Chapter 1 Introduction to Data

1.1 Chapter Overview

What is statistics? There are two ways to think about this:

  1. Facts and data, organized or summarized in such a way that they provide useful information about something.
  2. The science of analyzing, organizing, and summarizing data.

As a field, Statistics provides tools for scientists, practitioners, and laypeople to better understand data. You may find yourself using knowledge from this course in a research lab, while reading a research report, or even while watching the news!

Chapter Learning Objectives/Outcomes

After completing Chapter 1, you will:

  1. Understand basic statistical terminology.
  2. Produce data using sampling and experimental design techniques.
  3. Organize and visualize data using techniques for exploratory data analysis.
  4. Identify the shape of a data set.
  5. Understand and interpret graphical displays.

R objectives

  1. Manually enter data.
  2. Generate random numbers.
  3. Create histograms.

This chapter’s outcomes correspond to course outcomes (1) organize, summarize, and interpret data in tabular, graphical, and pictorial formats and (2) organize and interpret bivariate data and learn simple linear regression and correlation.

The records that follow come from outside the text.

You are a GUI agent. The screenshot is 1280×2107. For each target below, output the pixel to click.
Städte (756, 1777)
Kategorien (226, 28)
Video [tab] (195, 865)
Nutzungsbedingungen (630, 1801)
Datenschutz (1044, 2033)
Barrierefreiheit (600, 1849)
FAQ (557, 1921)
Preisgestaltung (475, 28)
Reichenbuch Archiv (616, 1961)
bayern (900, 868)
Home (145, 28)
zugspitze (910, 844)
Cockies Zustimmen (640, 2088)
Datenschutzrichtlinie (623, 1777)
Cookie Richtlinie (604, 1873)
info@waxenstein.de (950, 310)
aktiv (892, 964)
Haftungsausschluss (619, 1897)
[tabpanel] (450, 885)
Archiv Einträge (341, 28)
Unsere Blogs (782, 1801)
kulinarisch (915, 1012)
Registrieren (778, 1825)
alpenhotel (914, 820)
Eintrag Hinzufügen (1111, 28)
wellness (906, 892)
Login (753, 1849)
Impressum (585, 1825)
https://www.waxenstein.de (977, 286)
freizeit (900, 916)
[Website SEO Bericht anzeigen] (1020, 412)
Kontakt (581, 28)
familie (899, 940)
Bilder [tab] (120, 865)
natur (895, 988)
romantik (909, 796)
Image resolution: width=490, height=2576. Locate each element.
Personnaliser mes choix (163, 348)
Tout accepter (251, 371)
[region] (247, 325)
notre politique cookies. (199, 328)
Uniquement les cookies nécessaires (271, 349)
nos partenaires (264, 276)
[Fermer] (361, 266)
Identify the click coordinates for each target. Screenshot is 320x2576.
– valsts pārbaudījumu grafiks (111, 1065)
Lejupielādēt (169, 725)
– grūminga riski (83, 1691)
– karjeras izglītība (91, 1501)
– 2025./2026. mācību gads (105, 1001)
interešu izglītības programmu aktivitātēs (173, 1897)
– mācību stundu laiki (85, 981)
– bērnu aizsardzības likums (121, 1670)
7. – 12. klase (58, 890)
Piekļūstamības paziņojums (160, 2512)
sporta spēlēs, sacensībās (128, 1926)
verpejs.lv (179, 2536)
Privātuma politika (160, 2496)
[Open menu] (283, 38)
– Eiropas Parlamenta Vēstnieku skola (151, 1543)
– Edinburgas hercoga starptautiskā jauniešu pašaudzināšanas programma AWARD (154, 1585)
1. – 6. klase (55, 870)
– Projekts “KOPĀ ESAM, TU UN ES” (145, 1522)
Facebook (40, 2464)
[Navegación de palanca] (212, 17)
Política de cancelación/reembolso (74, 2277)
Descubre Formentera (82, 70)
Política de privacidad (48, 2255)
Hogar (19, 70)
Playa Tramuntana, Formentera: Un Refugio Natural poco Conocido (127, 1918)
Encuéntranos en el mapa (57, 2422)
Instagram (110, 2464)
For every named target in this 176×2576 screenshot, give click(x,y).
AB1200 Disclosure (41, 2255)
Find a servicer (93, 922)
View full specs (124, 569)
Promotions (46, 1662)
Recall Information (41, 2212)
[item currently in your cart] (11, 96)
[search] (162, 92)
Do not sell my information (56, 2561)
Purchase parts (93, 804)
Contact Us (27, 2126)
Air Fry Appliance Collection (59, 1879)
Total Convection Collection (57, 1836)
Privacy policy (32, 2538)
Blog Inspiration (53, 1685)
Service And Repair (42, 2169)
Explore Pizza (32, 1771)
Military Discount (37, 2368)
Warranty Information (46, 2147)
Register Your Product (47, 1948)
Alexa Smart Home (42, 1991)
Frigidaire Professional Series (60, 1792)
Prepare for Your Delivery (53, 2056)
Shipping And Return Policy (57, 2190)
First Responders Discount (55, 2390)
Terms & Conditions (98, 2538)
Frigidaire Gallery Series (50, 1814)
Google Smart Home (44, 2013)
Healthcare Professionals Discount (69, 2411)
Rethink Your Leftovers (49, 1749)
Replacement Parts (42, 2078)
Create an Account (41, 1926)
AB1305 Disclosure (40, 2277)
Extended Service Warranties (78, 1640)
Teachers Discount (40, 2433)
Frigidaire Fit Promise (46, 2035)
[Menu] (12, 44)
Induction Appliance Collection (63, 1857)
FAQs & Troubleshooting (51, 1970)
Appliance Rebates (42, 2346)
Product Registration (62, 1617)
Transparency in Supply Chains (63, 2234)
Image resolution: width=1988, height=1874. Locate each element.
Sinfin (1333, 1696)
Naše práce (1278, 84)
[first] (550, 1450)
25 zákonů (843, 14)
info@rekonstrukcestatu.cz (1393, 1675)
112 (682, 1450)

1.2 Statistics Terminology

There are two ways to think about statistics:

  1. Descriptive statistics are methods for describing information.

For example, 66% of eligible voters voted in the 2020 presidential election (the highest turnout since 1900!).

  1. Inferential statistics are methods for drawing inference (making decisions about something we are uncertain about).

For example, a poll suggests that 75% of voters will select Candidate A. People haven’t voted yet, so we don’t know what will happen, but we could reasonably conclude that Candidate A will win the election.

Data is factual information. We collect data from a population, the collection of all individuals or items a researcher is interested in.

  • Collecting data from an entire population is called a census.
    • This is complicated and expensive! There’s a reason the United States only does a census every 10 years.
  • We can also take a sample, a subset of the population we get data from.
    • If you think of the population as a pie, the sample is a small slice. Whether it’s a pumpkin pie, a cherry pie, or a savory pie, the small slice will tell you that. We don’t need to eat the entire pie to learn a lot about it!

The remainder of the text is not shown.